Sunday, October 28, 2007

3 Seconds from World War 3

Stanislav Petrov
September 1, 1983. Soviet airspace over the Sakhalin Island. A Korean Boeing 747, flying from the US to South Korea, doesn't respond after violating Soviet airspace a second time. After escorting the 747 for more than an hour, two Soviet SU-15 interceptor aircraft receive the order to shoot down the airplane. 269 passengers and crew are killed.

The Cold War is on its hottest ever. The US military superiority feeds the belief of the Kremlin that a First Strike scenario by the United States is only a question of 'when'. What happens 4 weeks later should be viewed in that context.

On the night of September 26, lieutenant colonel Stanislav Petrov resumed his shift in a bunker of the Strategic Rocket Forces. The unimaginable happens when a Soviet УС-К Satellite from the Missile Early Warning System detects the launch of a U.S. ICBM and the computers report the incoming missile. According to Soviet strategy protocol, an immediate full-blown nuclear weapons counterattack against the US should be launched.

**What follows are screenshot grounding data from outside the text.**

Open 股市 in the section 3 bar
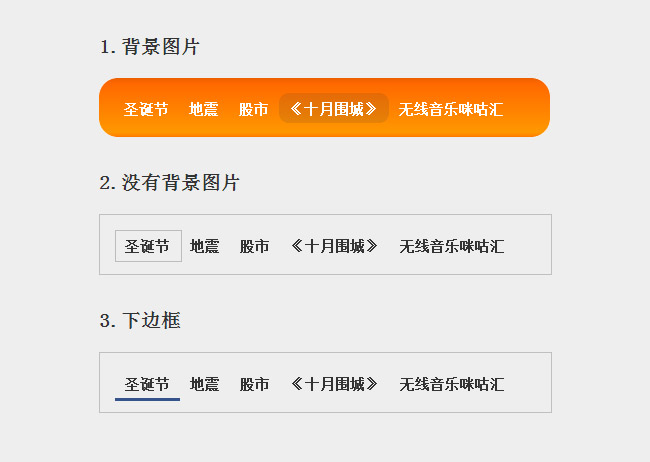Viewport: 650px width, 462px height. tap(255, 384)
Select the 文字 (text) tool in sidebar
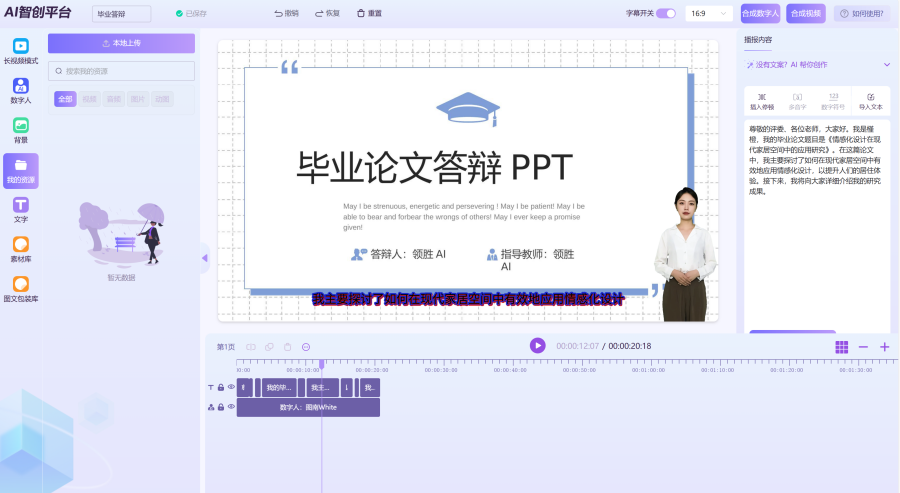 [20, 209]
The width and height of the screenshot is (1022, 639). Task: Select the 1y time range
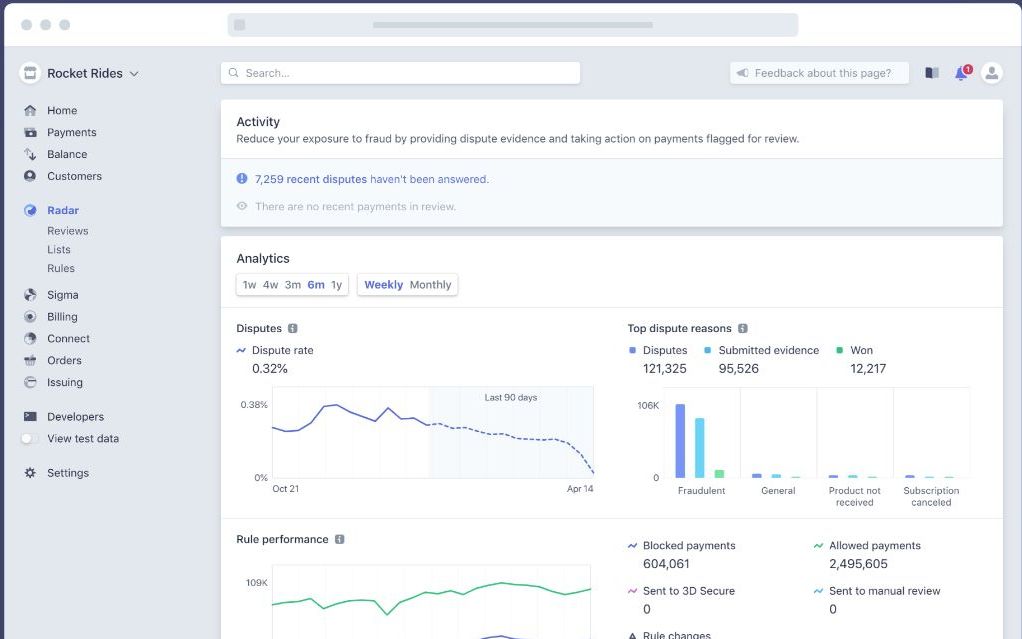click(337, 285)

Colonel Petrov cannot believe that World War 3 has begun. Why only one missile? He's convinced it's a computer error and decides not  to confirm the missile launch to higher command, which might start a nuclear counterstrike. However, only minutes later, a second, a third and a fourth missile are detected. The USSR is under missile attack! Millions of people will be killed in Moscow. Now is the time to push the button.

Petrov refuses to believe it has come this far and stays convinced that the detected launches are a malfunctioning satellite or computer error. Despite the operators confirm that the missile detection system works properly, he confirms to higher command that the alert is a fals alarm.
 
Petrov was right and prevented a worldwide nuclear war that would have destroyed all large cities in both the US and the Soviet Union. This makes him one of the most important persons in the 20th century. As it later turned out, the false alarm was triggered by the sun that scattered on high altitude clouds.

Stanislav Petrov 2014
Unfortunately, the Kremlin wasn't that happy. By breaking a critical military protocol, Petrov risked millions of Soviet lives. He was sent into early retirement with a small pension and suffered a nervous breakdown. It was only in 1998 that a book, written by another officer in that bunker, revealed the story of this heroic man.
 
In 2006, Stanislav Petrov was honored by the United Nations in New York and received the World Citizen Award. Some of his trip to the United States was filmed and later used in the 2014 documentary movie The Man Who Saved the World that featured Stanislav Petrov himself and his translator Galina Kalinina. Stanislav Petrov passed away in Fryazino near Moscow in 2017, aged 77.

More about Petrov in this BBC news article with video, on WashingtonPost.com and the Brightstarsound tribute page.

There's more related info on this blog. The Soviet Око program with the УС-К  and УС-КС satellites in Russia’s Modern Early Warning Systems. This was not the first or worst nuclear incident, as you can read in 1983 - The Brink of Apocalypse, but it sure could have ended as the worst ever incident in history of human civilisation. Meanwhile, US Strategic Intelligence on the USSR. seriously miscalculated the Soviet nuclear intentions, fueling the race for nukes.

 

3 comments:

Blaarp said...

Heh, quite a chilling thought, really .. to think that we were this >< close to nuclear fire ..

Reilly said...

Hi, this is my first time to your blog.

Very interesting story. I have looked into the shooting down of flight 007, but never heard this other very important detail/follow-up to the story. This event has always interested me. I'll look forward to the movie.

Dirk Rijmenants said...

Don't forget that, on top of that, in November 83 NATO did the exercise "Able Archer 83" which was a hugh training to launch a massive nuclear attact. The Russians went mad when they saw all nukes getting prepared in Western Europe.